LONDON: Britain’s economy is losing momentum, knocked by weaker household spending and worries about the global outlook, according to the latest in a string of downbeat business surveys.
Business activity grew at the slowest pace for more than two years in Britain’s dominant services sector last month, according to the closely watched Markit CIPS PMI report.
The authors said it looked as if GDP growth had slowed in recent months and was entering the final quarter of the year at a pace of just 0.3% – less than half the 0.7% seen in the second quarter, according to the most recent official data.
The report’s headline activity index was far weaker than City economists had been expecting. It was 53.3 in September, down from 55.6 in August, the weakest reading since April 2013 and much lower than a consensus forecast for 56.0 in a Reuters poll of economists.

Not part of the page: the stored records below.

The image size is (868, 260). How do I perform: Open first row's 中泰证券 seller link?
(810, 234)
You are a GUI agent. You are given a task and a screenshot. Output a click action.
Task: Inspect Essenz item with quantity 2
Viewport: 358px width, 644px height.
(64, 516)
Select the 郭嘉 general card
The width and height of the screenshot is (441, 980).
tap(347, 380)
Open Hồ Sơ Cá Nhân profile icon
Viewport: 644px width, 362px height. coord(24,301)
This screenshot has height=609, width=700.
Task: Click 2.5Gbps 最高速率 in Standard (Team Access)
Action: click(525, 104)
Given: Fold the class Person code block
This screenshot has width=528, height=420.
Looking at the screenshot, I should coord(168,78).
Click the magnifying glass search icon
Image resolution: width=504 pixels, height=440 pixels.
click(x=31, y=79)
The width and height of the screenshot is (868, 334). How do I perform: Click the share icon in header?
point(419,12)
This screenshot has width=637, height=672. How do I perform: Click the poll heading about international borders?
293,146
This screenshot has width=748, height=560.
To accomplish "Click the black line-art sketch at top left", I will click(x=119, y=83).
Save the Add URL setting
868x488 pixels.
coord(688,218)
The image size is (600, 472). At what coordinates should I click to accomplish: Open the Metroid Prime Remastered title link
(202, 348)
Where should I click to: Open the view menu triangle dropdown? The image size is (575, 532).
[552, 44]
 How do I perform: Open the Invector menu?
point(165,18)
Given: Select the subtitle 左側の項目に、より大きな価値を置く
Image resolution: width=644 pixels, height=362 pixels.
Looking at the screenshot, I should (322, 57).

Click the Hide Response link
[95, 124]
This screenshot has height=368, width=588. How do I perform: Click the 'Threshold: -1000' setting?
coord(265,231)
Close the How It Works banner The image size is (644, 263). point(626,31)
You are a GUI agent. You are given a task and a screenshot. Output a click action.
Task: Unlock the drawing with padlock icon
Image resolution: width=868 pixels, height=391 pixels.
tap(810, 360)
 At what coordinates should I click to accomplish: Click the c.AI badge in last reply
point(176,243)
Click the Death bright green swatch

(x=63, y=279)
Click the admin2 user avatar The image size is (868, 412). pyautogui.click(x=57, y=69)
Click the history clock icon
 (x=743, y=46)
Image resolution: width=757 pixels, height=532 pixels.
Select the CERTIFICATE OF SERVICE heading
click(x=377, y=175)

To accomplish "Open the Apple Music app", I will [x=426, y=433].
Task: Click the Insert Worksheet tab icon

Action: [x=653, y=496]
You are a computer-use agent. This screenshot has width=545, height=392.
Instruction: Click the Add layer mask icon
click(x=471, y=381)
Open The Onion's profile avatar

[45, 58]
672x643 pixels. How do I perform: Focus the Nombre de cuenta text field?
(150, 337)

“Weakness is spreading from the struggling manufacturing sector, hitting transport and other industrial-related services in particular. There are also signs that consumers have become more cautious and are pulling back on their leisure spending, such as on restaurants and hotels,” said Chris Williamson, chief economist at survey compilers Markit.
“Wider business service sector confidence has meanwhile also been knocked by global economic worries and financial market jitters.”
The pound weakened against the euro and the dollar after the report, which economists saw as providing further reason for the Bank of England to hold off raising interest rates from 0.5%.
Borrowing costs have been at a record low for more than six years. While the Bank’s governor Mark Carney had recently warned mortgage holders to prepare for a rise in interest rates, economic news since than has pointed to a slowdown in the domestic and global economies.